**Task goal**: The entries below are to be repeated exactly, with the pictures left out.

**Information shown**:

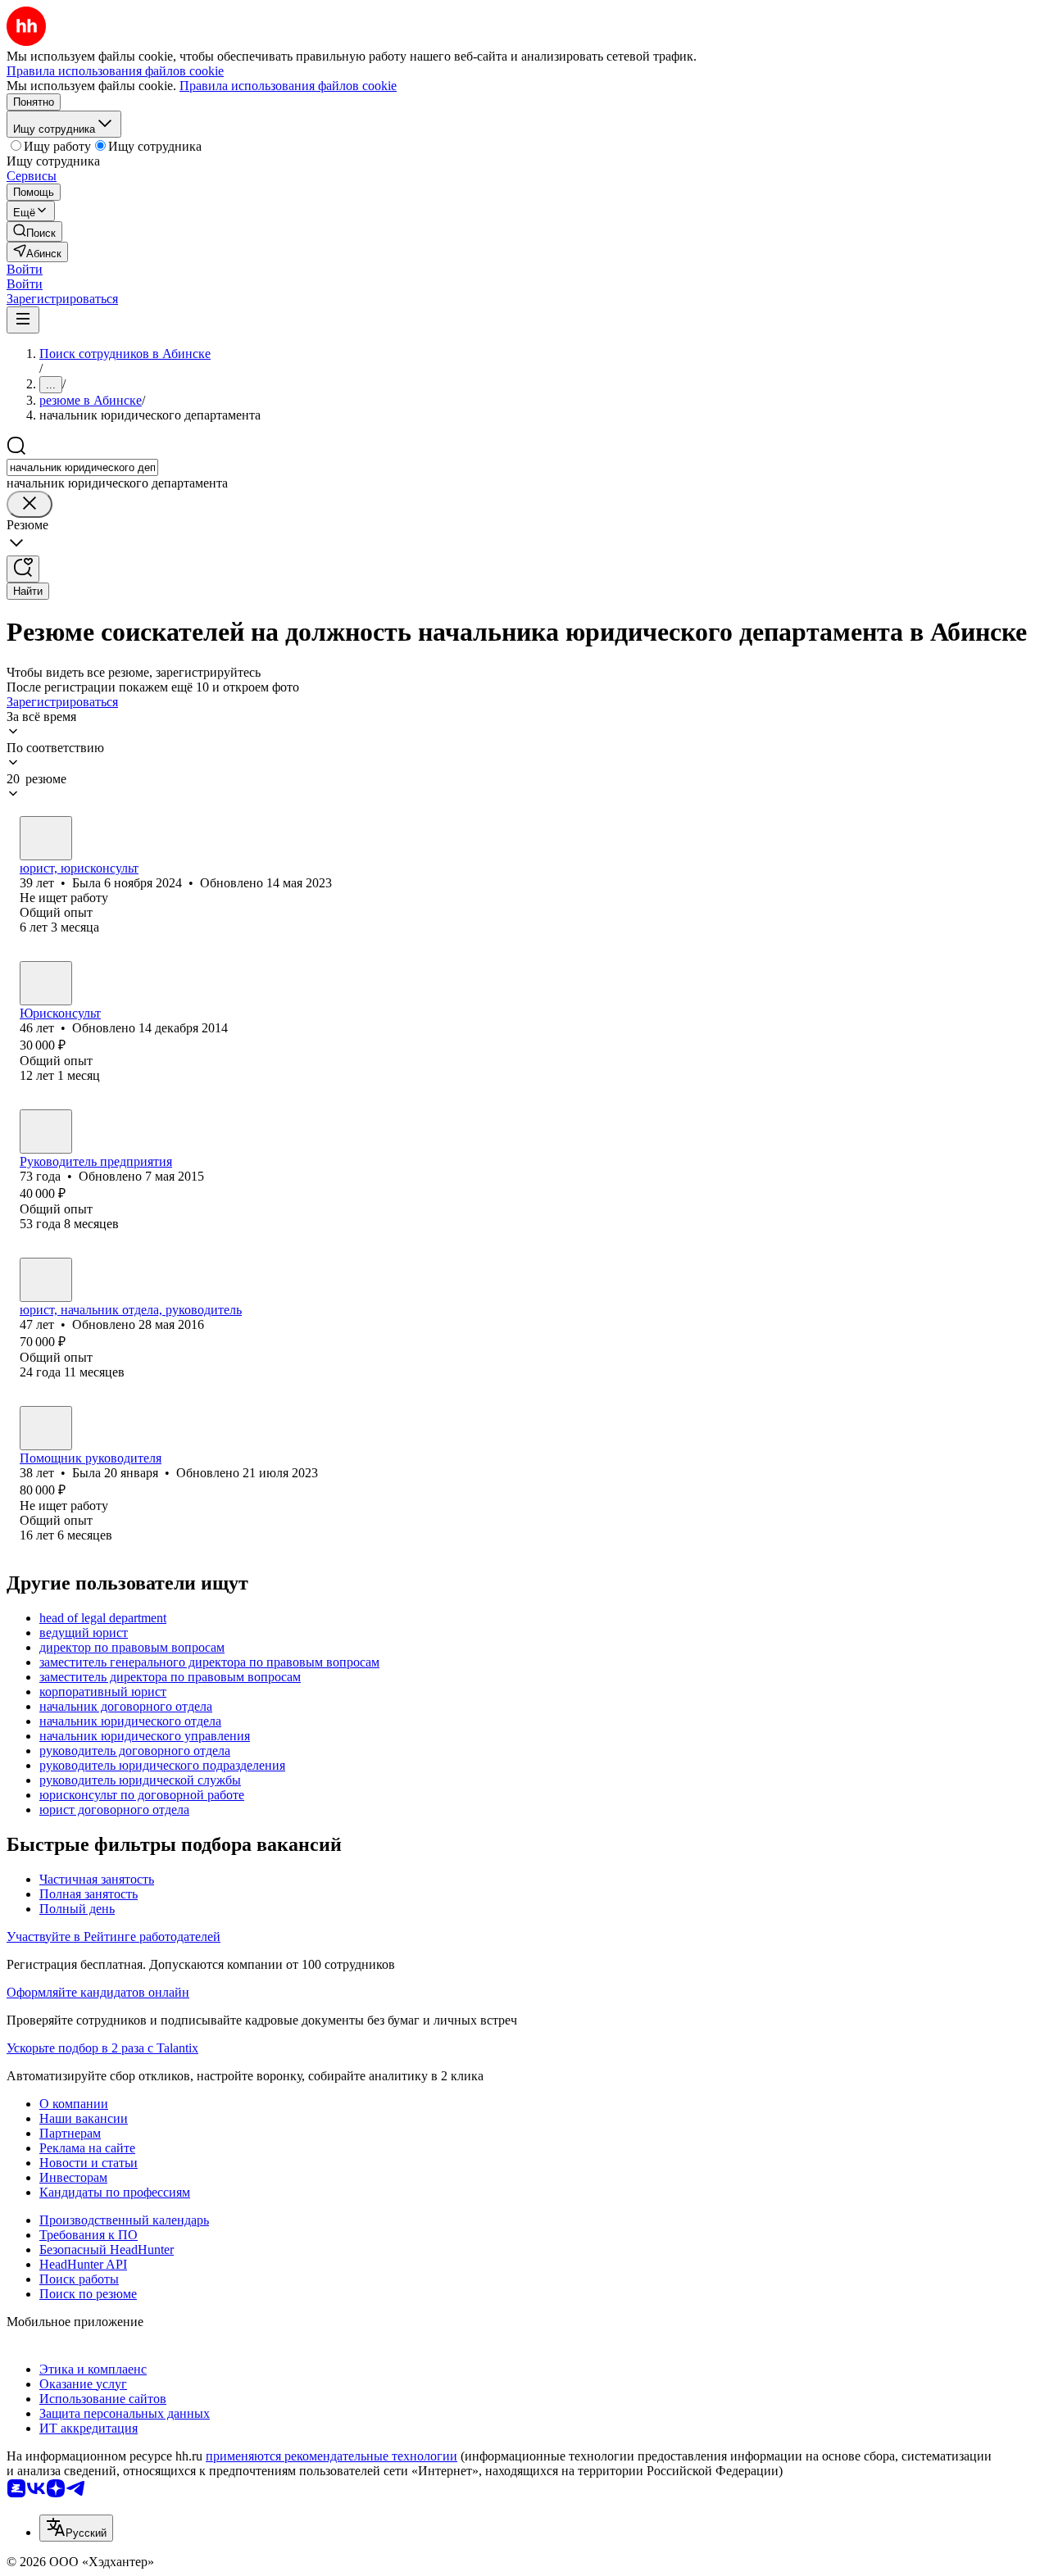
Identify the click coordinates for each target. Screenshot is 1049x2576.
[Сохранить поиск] (23, 569)
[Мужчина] (46, 983)
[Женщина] (46, 838)
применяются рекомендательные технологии (331, 2456)
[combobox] (82, 467)
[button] (25, 269)
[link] (34, 231)
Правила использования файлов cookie (288, 86)
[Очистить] (29, 504)
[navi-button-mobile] (23, 319)
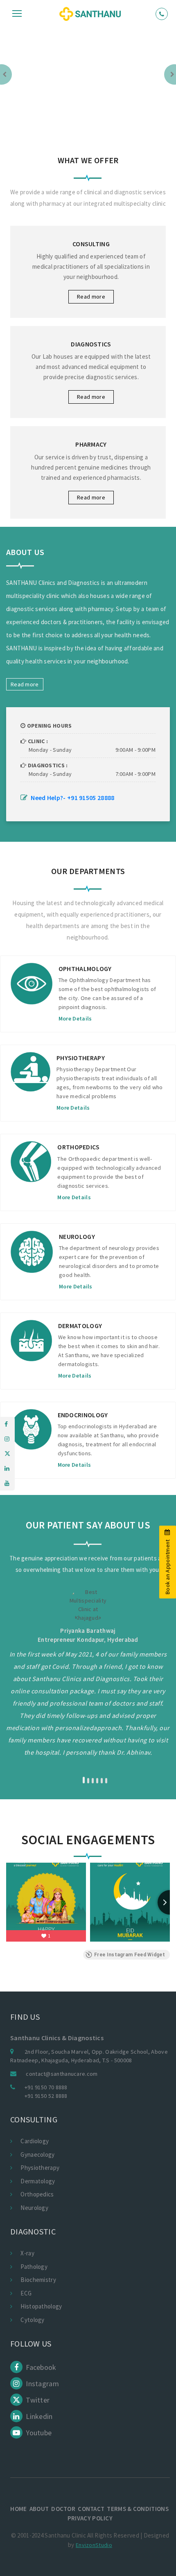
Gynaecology (37, 2154)
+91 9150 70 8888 (46, 2087)
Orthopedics (37, 2194)
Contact (91, 2509)
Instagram (41, 2383)
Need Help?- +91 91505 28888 (72, 797)
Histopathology (41, 2306)
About (39, 2509)
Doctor (63, 2509)
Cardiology (34, 2141)
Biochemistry (38, 2280)
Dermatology (37, 2181)
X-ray (27, 2253)
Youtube (38, 2432)
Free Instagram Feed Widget (129, 1955)
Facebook (40, 2367)
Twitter (37, 2400)
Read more (91, 296)
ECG (26, 2293)
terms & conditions (137, 2509)
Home (18, 2509)
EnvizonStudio (94, 2545)
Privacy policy (90, 2518)
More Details (40, 1018)
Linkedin (38, 2416)
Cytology (32, 2320)
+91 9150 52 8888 (46, 2095)
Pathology (33, 2266)
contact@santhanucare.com (61, 2073)
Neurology (34, 2208)
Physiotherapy (39, 2167)
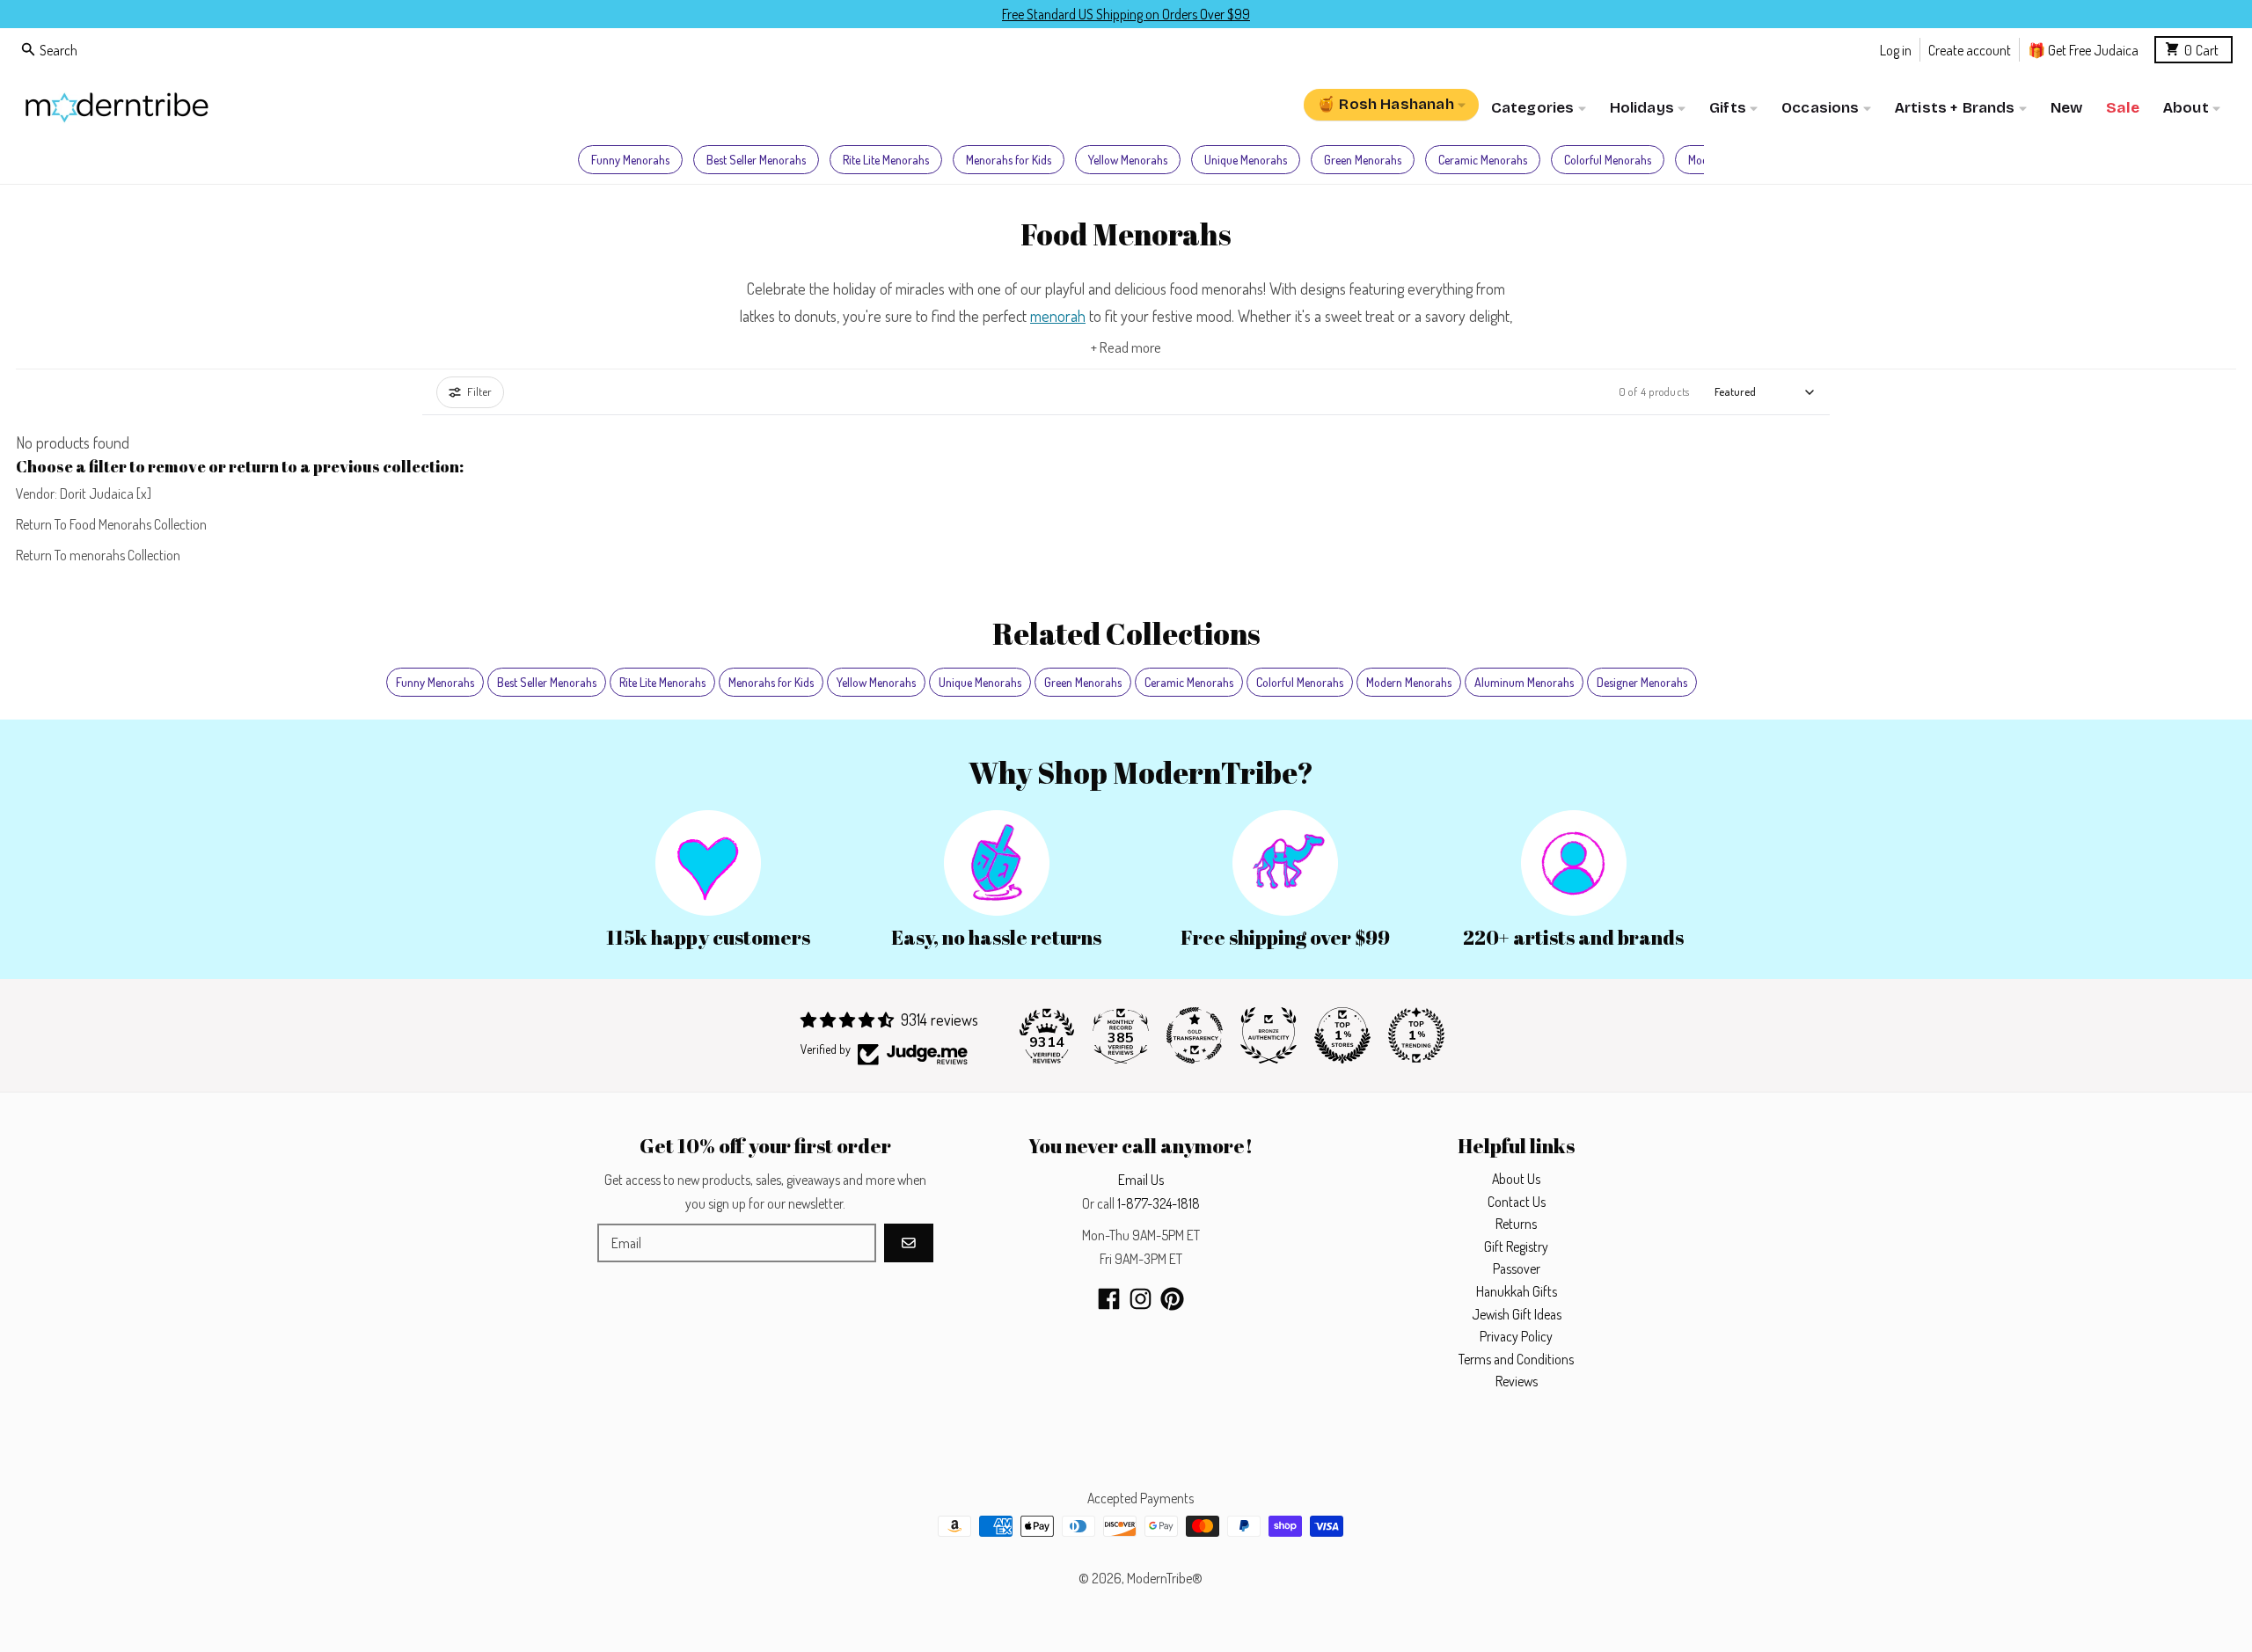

**Answer to the exercise**:
Identify the click coordinates for each target. Screenshot is 1049x2576.
[Сохранить поиск] (23, 569)
[Мужчина] (46, 983)
[Женщина] (46, 838)
применяются рекомендательные технологии (331, 2456)
[combobox] (82, 467)
[button] (25, 269)
[link] (34, 231)
Правила использования файлов cookie (288, 86)
[Очистить] (29, 504)
[navi-button-mobile] (23, 319)
Gynaecology (37, 2154)
+91 9150 70 8888 (46, 2087)
Orthopedics (37, 2194)
Contact (91, 2509)
Instagram (41, 2383)
Need Help?- +91 91505 28888 (72, 797)
Histopathology (41, 2306)
About (39, 2509)
Doctor (63, 2509)
Cardiology (34, 2141)
Biochemistry (38, 2280)
Dermatology (37, 2181)
X-ray (27, 2253)
Youtube (38, 2432)
Free Instagram Feed Widget (129, 1955)
Facebook (40, 2367)
Twitter (37, 2400)
Read more (91, 296)
ECG (26, 2293)
terms & conditions (137, 2509)
Home (18, 2509)
EnvizonStudio (94, 2545)
Privacy policy (90, 2518)
More Details (40, 1018)
Linkedin (38, 2416)
Cytology (32, 2320)
+91 9150 52 8888 (46, 2095)
Pathology (33, 2266)
contact@santhanucare.com (61, 2073)
Neurology (34, 2208)
Physiotherapy (39, 2167)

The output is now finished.